The Bill proposes that the Australian Act be amended so that a shareholder whose claim is subordinated under the new section 563A will not be entitled to receive communications in the insolvency administration unless it first makes a written request to the relevant insolvency practitioner. It further proposes that shareholders will not be entitled to vote in an insolvency administration without leave of the Court.
Abrogating the Rule in Houldsworth’s Case
In Houldsworth v City of Glasgow Bank (1880) 5 App. Cas. 317 (“Houldsworth’s Case”), the U.K. House of Lords held that shareholders were prohibited from proving in the winding up of a company in respect of damages for misrepresentation inducing the acquisition of their shares unless the contract pursuant to which the shares in question were purchased had been rescinded prior to the winding up.
In Sons of Gwalia, the majority of the High Court confirmed that the rule in Houldsworth’s Case did form part of Australian law (although it was held that the rule did not apply to the facts at hand in the Sons of Gwalia case) such that a shareholder’s claim for damages may be affected by the manner in which its shares were acquired and whether the shares were still held at the time of the winding up.
The amending legislation proposed by the Bill provides that a person will not be prevented from obtaining damages or other compensation from a company only because that person: (i) holds, or has held, shares in the company; (ii) has subscribed for shares in the company; or (iii) has a right to be included in the company’s shareholder register.
Whilst this amendment is not related to the subordination issue, it does clarify the previously murky issue as to which classes of shareholder are entitled to make a claim for damages in the context of a corporate insolvency.

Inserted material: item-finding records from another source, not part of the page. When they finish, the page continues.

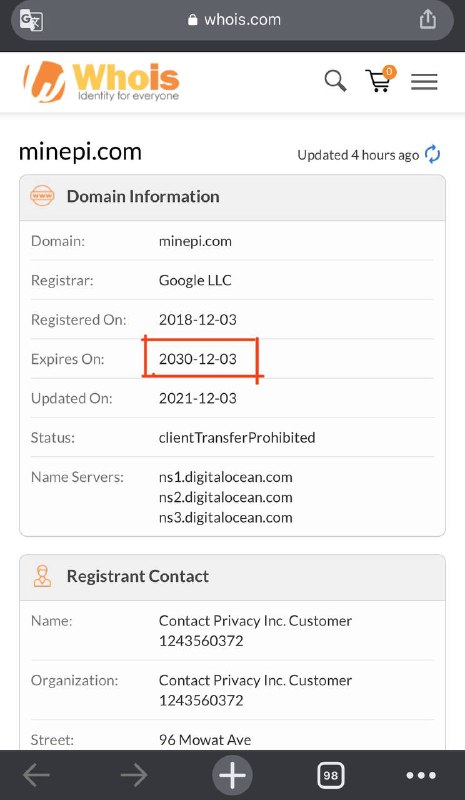Go forward with the right arrow
Image resolution: width=465 pixels, height=800 pixels.
click(x=134, y=776)
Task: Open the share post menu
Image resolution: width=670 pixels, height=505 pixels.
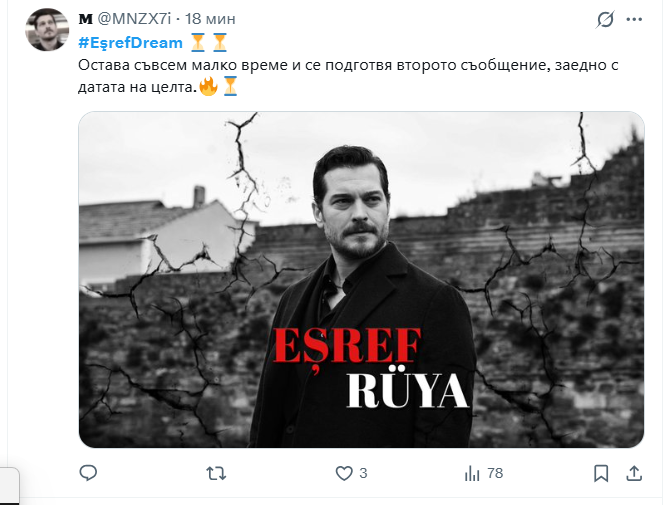Action: click(x=634, y=473)
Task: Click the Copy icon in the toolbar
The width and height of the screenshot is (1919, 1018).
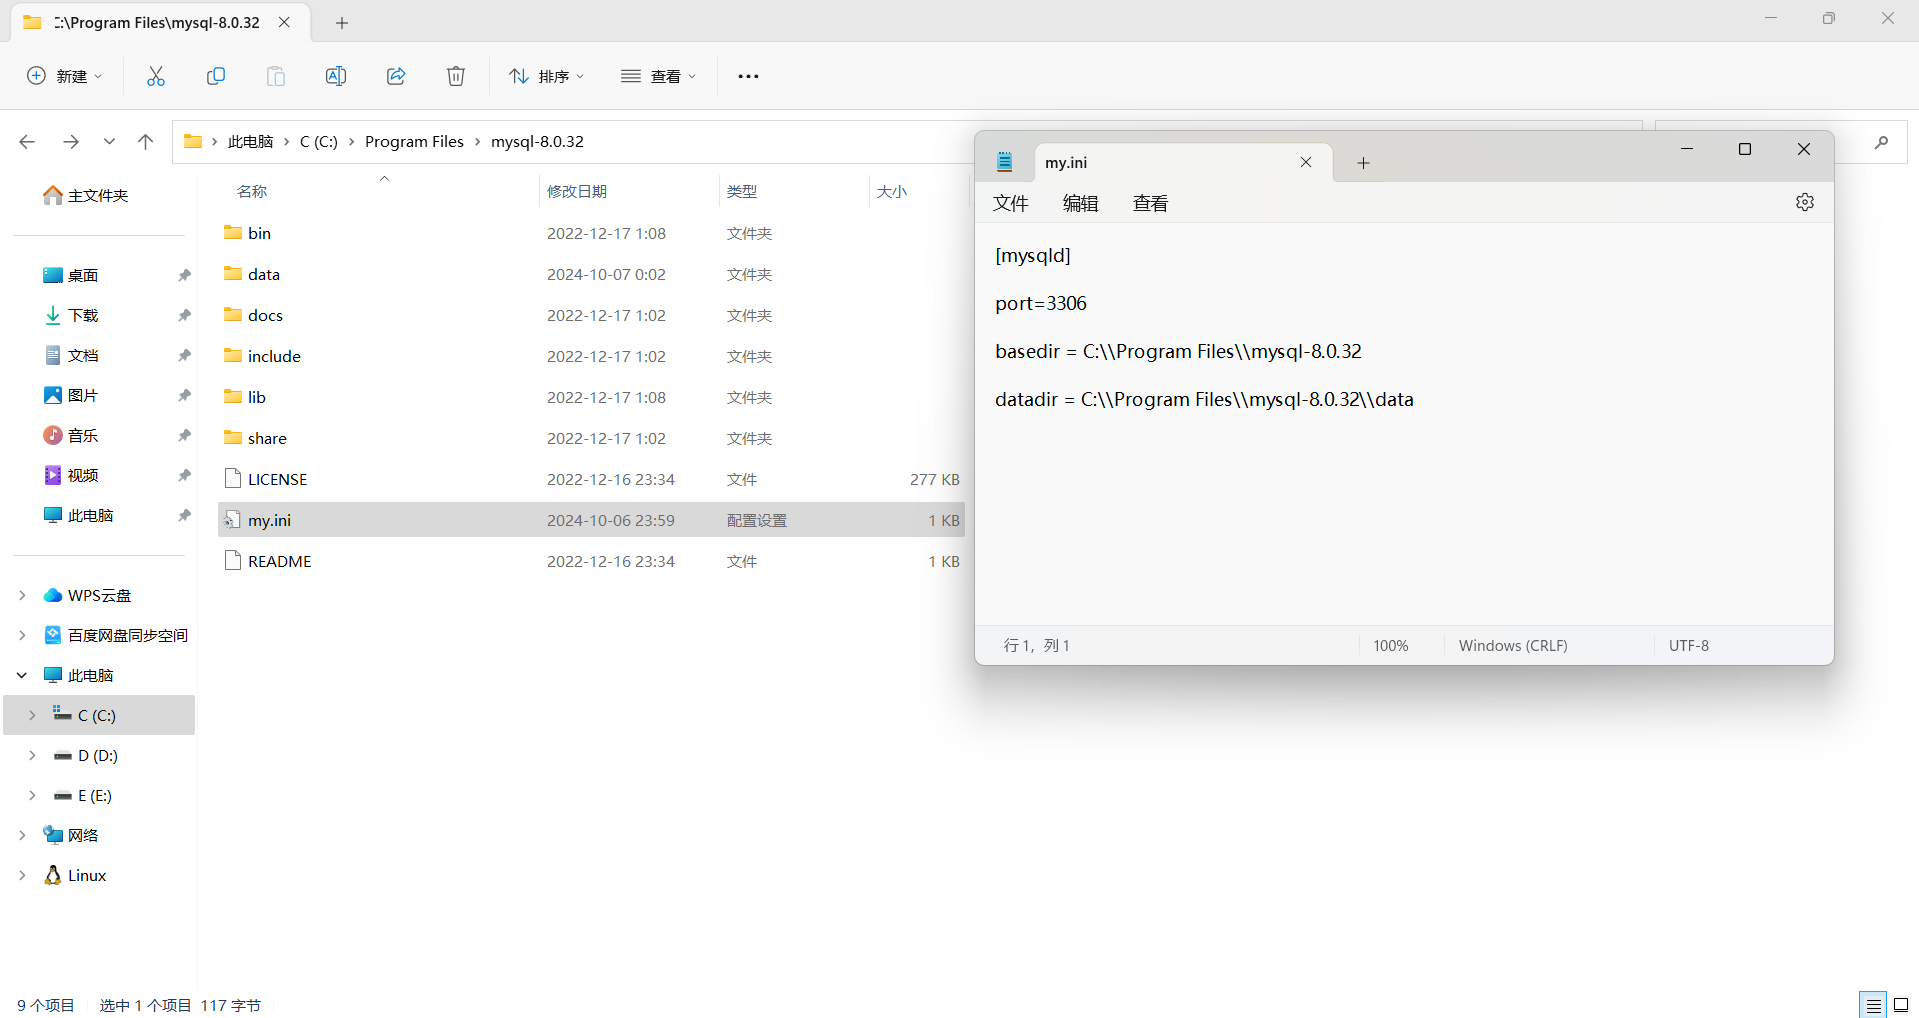Action: pyautogui.click(x=216, y=75)
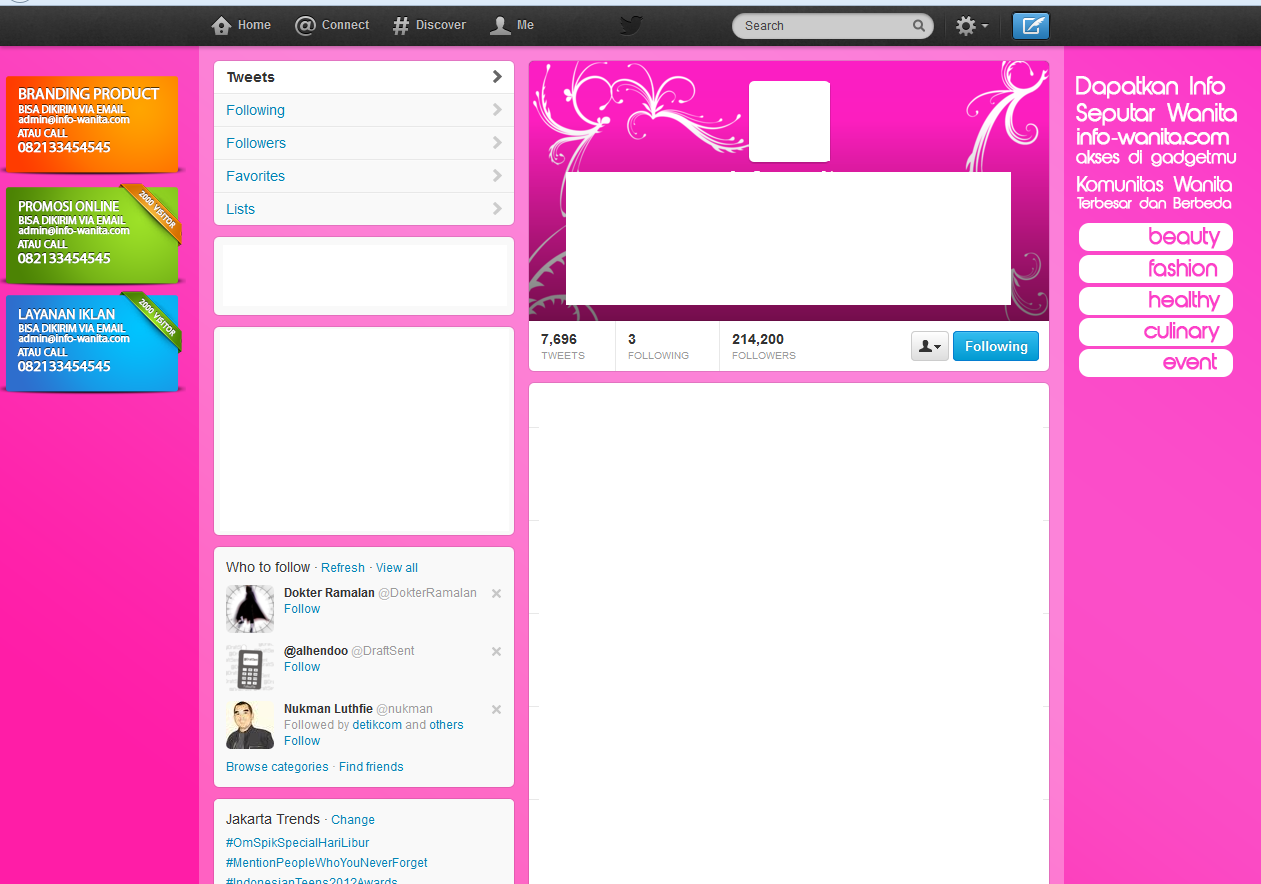The image size is (1261, 884).
Task: Click the person icon beside the Following button
Action: click(929, 345)
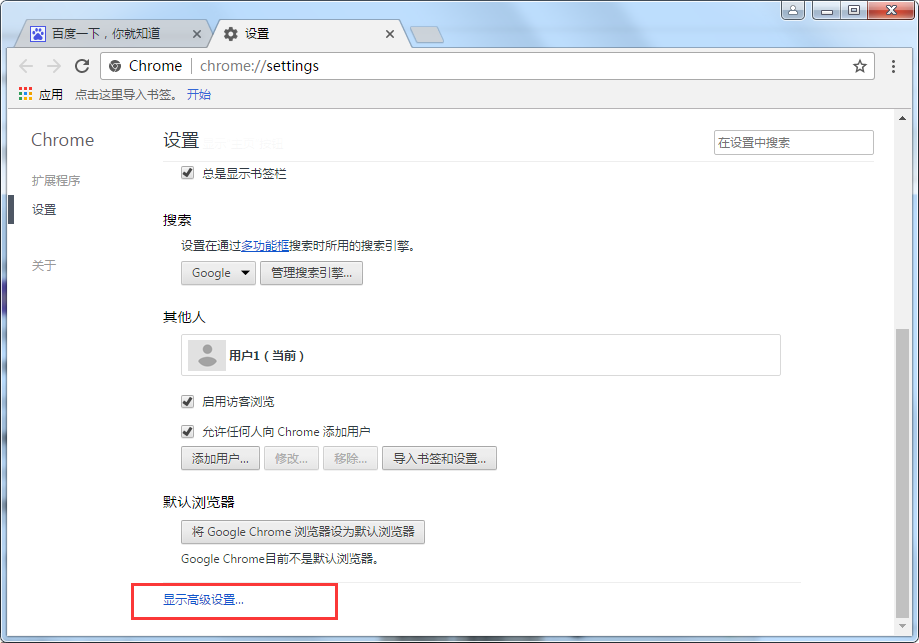Click the 管理搜索引擎 button
919x643 pixels.
click(311, 273)
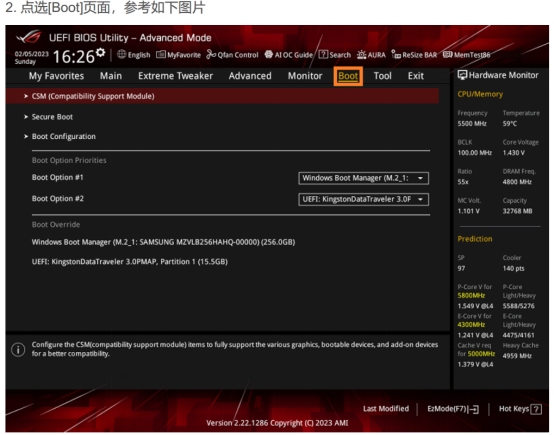
Task: Click the EzMode(F7) button
Action: [453, 409]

The Bill is Not Retrospective
The proposed legislation will not have retrospective effect. The amendments will not come into force until the date upon which the Bill receives royal assent (the “Effective Date”). If the amendments are ultimately passed into Australian law, whether a shareholder’s claim for damages in respect of the misleading and deceptive inducement to purchase shares will be subordinated in an Australian insolvency administration will be determined by the date upon which the shareholder’s damages claim arose. If the shareholder’s claim against the company arises after the Effective Date, the new section 563A will apply and the claim will be subordinated to the claims of the company’s creditors. If the shareholder’s damages claim arose prior to the Effective Date, the principles in Sons of Gwalia will still apply. This will be the case even in circumstances where the company in question is placed into formal insolvency administration in Australia after the Effective Date.
Accordingly, the window remains open for shareholders with existing causes of action in respect of misleading and deceptive conduct by an insolvent entity to launch, or continue, class actions and to assert their rights within the insolvency process alongside unsecured creditors.
Timing and Concluding Remarks
While it is expected that the Government will seek to amend the Australian Act as soon as practicable, at present the likely Effective Date is unknown. The Government has called for any submissions in response to the proposed amendments by May 18, 2010.
It is submitted that the Bill is a welcome step towards achieving greater clarity and efficiency for stakeholders in Australian insolvency administrations and should assist in the promotion of liquidity in the Australian market.